The system takes its name from the star Zǐwēi (紫微), which refers to Polaris or the Purple Forbidden enclosure (紫微垣, Zǐwēi Yuán) in Chinese astronomy — the celestial region surrounding the north celestial pole, symbolically associated with the emperor and the centre of the heavens. Dǒushù (斗數) means "star calculation" or "star enumeration", reflecting the system's method of distributing named stars across a chart for interpretive analysis.

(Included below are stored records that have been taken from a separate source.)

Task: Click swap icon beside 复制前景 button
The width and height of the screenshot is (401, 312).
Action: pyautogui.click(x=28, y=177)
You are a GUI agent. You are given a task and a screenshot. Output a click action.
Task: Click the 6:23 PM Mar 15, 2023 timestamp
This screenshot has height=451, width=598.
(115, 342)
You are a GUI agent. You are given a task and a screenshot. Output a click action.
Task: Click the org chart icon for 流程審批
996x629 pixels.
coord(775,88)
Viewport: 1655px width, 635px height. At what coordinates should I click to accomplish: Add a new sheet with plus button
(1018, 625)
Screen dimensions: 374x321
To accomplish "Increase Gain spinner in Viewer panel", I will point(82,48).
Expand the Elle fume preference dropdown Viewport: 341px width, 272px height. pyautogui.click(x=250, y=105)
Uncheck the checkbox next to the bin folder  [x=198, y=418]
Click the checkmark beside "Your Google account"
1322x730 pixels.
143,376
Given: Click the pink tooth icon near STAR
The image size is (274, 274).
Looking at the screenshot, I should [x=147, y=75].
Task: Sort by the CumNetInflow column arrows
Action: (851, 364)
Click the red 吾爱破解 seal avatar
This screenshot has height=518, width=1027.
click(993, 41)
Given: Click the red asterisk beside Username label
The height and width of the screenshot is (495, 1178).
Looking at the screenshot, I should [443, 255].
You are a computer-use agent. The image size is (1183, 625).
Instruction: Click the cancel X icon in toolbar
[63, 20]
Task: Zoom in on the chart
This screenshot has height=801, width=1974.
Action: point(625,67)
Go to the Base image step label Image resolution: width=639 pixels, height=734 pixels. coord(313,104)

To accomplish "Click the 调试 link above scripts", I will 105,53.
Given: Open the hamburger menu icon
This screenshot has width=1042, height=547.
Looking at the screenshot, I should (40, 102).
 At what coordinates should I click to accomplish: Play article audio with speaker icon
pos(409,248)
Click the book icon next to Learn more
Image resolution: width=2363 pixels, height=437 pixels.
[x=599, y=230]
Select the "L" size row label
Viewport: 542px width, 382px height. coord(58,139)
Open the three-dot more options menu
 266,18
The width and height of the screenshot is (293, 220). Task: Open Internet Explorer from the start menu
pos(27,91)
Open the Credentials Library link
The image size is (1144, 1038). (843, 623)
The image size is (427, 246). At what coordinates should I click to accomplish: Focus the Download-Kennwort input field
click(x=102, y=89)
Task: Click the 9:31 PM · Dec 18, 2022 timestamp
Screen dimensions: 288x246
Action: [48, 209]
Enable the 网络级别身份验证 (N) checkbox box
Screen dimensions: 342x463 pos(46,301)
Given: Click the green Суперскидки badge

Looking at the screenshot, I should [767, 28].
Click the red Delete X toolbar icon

Zi Wei Dou Shu is traditionally attributed to the Song dynasty Daoist sage Chen Tuan (陳摶, c. 871–989) and has been practised continuously in China and across East and Southeast Asia for over a thousand years. It is particularly popular in Taiwan, Hong Kong, Singapore, and Malaysia.

== History ==

=== Origins and attribution ===

Zi Wei Dou Shu is traditionally attributed to Chen Tuan (陳摶), a Daoist scholar, hermit, and polymath of the late Five Dynasties and early Song dynasty (960–1279) who spent much of his life in reclusion on Mount Hua (華山) in Shaanxi. Chen Tuan is a semi-legendary figure credited with contributions to several areas of Chinese cosmological thought, including the transmission of the Taijitu (太極圖, "Diagram of the Supreme Ultimate") and developments in Yijing numerology. While the direct attribution of Zi Wei Dou Shu to Chen Tuan cannot be verified historically, it reflects the system's roots in the Song-era synthesis of Daoist cosmology, astronomical observation, and numerological calculation.

The cosmological foundations upon which Zi Wei Dou Shu is built — including the Heavenly Stems and Earthly Branches, the Five Phases, yinyang theory, and the system of celestial divisions centred on the north celestial pole — were established during the Han dynasty (206 BCE – 220 CE) and further developed through subsequent dynasties. The Purple Forbidden Enclosure (紫微垣), the celestial region from which the system takes its name, was one of the Three Enclosures (三垣, sānyuán) used in Chinese star mapping since at least the Han period.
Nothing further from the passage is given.